I'd like every line from the material below that has "memory" in it.
________
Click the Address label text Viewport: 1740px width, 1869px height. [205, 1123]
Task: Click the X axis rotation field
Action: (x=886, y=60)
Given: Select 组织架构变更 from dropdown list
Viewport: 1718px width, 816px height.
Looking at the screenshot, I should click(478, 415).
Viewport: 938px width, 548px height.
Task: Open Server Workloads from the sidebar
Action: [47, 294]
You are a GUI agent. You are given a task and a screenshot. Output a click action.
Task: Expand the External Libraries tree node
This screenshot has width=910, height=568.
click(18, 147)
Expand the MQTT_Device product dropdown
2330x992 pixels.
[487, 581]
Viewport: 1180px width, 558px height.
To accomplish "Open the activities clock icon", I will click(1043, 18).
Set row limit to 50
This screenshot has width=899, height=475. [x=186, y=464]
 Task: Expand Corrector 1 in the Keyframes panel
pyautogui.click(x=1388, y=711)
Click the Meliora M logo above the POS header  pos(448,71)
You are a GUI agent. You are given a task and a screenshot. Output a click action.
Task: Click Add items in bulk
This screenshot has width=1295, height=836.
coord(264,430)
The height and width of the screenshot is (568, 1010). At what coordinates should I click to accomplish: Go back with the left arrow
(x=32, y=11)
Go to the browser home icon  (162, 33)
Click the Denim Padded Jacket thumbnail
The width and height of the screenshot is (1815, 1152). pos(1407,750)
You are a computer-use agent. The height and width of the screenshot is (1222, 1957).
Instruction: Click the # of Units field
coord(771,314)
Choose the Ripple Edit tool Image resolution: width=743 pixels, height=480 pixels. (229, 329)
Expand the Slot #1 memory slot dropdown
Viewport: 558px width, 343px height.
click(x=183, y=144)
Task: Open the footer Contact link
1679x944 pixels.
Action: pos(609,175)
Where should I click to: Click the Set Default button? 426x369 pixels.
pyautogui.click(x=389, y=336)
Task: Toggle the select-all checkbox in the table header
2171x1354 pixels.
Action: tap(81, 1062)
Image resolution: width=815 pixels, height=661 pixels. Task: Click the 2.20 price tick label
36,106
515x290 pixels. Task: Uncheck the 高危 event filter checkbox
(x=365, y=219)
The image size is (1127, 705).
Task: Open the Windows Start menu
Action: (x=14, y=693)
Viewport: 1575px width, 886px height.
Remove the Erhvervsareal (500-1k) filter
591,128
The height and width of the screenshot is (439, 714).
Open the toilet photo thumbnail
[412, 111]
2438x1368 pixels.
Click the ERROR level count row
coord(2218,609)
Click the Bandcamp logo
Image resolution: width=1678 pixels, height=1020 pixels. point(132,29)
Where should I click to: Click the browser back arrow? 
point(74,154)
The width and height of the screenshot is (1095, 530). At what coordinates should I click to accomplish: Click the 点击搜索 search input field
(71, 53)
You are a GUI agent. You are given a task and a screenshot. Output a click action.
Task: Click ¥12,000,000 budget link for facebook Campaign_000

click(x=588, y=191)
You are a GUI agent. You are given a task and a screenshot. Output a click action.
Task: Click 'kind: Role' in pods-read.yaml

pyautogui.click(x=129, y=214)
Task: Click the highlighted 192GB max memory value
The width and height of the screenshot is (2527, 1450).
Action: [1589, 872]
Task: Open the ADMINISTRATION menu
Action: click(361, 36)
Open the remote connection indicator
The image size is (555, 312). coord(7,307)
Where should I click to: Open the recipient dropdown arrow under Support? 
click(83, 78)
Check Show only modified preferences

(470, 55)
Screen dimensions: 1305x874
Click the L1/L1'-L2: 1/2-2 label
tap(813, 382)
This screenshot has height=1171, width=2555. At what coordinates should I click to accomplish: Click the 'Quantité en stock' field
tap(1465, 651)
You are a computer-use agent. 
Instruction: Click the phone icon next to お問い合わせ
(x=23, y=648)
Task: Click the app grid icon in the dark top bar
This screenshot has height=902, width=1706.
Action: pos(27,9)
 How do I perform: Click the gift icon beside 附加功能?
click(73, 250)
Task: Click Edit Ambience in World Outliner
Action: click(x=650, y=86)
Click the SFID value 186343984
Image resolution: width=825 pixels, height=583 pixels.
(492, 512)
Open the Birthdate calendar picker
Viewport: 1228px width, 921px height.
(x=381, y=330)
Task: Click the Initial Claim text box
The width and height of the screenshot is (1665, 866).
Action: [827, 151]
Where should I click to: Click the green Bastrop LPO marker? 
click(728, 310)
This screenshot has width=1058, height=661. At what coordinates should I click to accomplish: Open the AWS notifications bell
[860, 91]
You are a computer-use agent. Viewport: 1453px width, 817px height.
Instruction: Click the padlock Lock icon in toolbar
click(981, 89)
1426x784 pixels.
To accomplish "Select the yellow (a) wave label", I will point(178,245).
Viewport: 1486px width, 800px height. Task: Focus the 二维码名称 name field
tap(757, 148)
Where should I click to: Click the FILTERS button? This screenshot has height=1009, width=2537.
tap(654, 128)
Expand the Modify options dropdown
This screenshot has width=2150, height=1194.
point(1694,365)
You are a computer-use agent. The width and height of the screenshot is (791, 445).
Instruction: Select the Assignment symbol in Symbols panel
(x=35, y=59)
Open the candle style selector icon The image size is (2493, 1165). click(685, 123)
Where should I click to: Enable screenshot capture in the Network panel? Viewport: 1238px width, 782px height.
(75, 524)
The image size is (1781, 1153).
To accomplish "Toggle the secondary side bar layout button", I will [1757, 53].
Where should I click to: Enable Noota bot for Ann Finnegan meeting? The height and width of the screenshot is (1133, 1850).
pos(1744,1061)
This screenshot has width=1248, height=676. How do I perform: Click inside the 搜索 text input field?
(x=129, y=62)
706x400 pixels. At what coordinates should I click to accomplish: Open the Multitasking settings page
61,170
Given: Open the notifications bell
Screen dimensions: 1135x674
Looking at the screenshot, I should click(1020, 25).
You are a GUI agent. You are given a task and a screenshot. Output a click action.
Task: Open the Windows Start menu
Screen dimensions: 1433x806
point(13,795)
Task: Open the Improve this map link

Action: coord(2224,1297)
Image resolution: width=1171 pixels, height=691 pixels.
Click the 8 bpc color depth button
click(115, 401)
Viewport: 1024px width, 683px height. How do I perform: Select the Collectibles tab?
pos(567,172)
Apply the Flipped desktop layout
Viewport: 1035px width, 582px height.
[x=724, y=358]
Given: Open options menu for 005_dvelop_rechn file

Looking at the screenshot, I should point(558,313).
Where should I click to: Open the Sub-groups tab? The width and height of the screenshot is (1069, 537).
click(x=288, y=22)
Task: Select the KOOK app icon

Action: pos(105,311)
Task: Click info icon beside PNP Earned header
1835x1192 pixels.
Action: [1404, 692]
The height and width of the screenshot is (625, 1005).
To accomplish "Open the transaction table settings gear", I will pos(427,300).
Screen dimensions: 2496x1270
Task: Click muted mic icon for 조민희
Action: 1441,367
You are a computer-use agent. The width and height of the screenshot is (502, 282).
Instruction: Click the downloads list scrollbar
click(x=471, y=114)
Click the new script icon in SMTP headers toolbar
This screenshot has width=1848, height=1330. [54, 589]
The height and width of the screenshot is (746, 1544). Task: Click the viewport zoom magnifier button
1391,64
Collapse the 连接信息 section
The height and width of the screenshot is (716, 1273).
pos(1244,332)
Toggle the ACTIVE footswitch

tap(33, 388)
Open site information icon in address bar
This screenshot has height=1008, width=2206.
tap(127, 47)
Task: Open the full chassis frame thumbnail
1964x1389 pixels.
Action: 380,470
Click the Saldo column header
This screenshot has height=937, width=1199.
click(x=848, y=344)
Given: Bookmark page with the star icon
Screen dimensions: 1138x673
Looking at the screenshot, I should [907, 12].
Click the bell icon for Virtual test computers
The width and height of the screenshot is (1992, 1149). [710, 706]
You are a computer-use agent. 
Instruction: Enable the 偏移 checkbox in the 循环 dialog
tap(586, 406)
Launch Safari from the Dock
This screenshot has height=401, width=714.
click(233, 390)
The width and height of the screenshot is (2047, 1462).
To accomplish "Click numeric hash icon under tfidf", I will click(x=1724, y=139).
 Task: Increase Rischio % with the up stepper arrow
________
→ Written answer
Expand the Slot #1 memory slot dropdown
Task: Click the highlighted 192GB max memory value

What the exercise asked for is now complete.